■ **Collected data entries**
......
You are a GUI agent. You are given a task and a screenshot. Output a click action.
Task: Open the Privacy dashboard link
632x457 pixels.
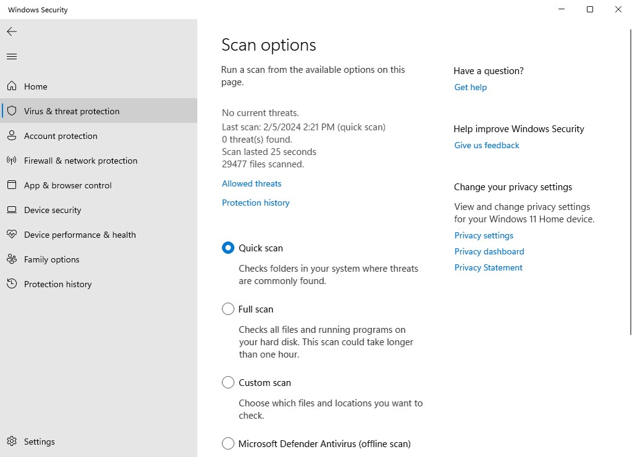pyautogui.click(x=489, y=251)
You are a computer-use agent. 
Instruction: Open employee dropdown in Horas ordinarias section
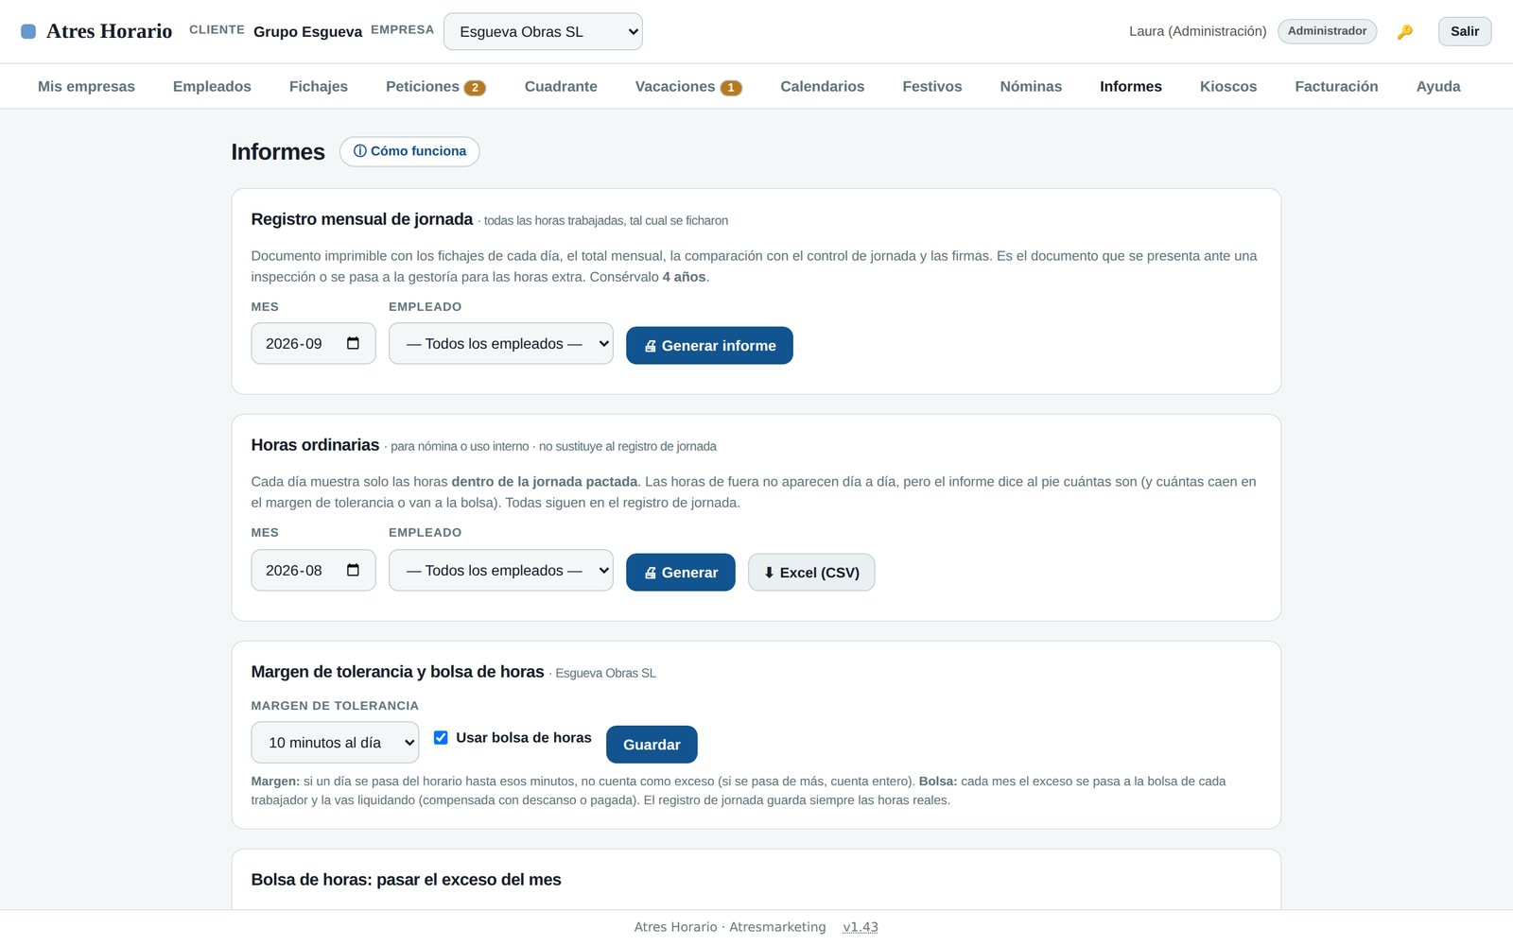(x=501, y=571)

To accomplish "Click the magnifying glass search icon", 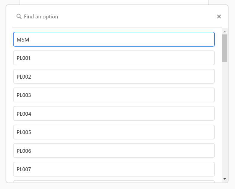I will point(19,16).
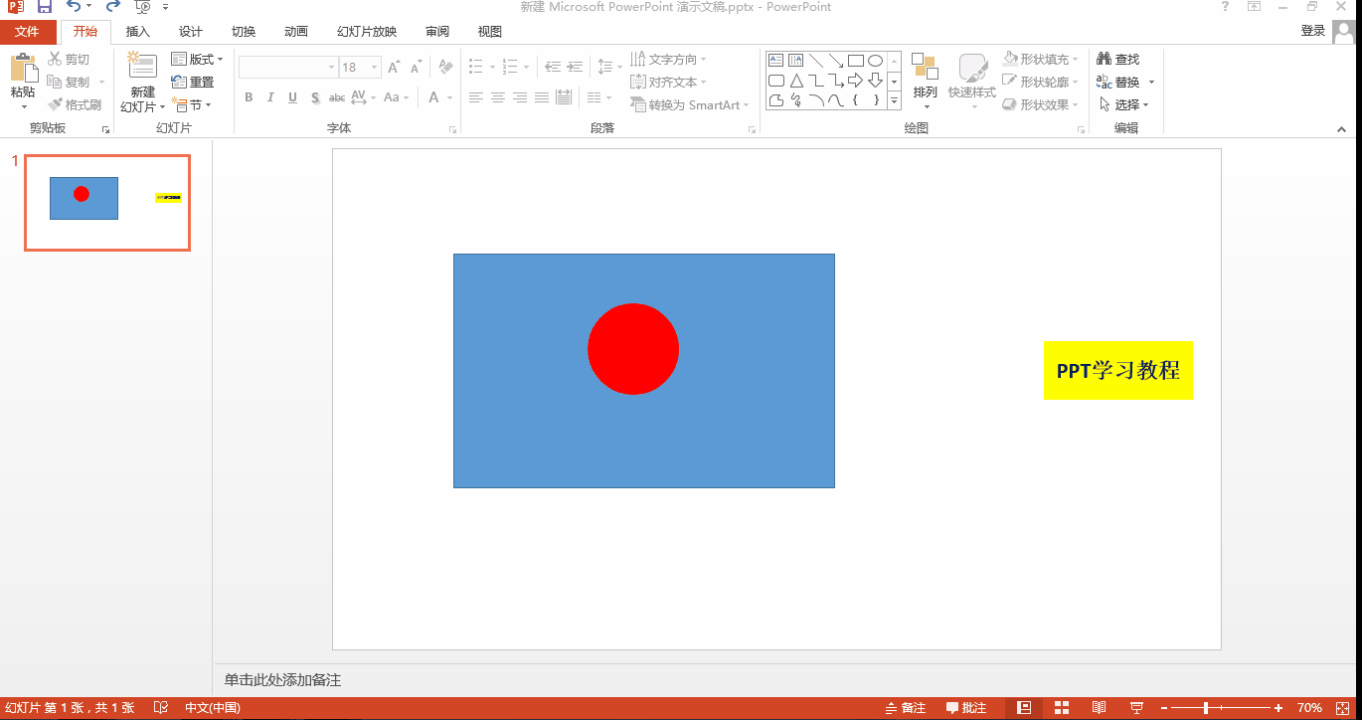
......
■ **What the task requires**
Show every line from the entries above in which the word "agent" appears.

■ **Result below**
You are a GUI agent. You are given a task and a screenshot. Output a click action.
You are a computer-use agent. 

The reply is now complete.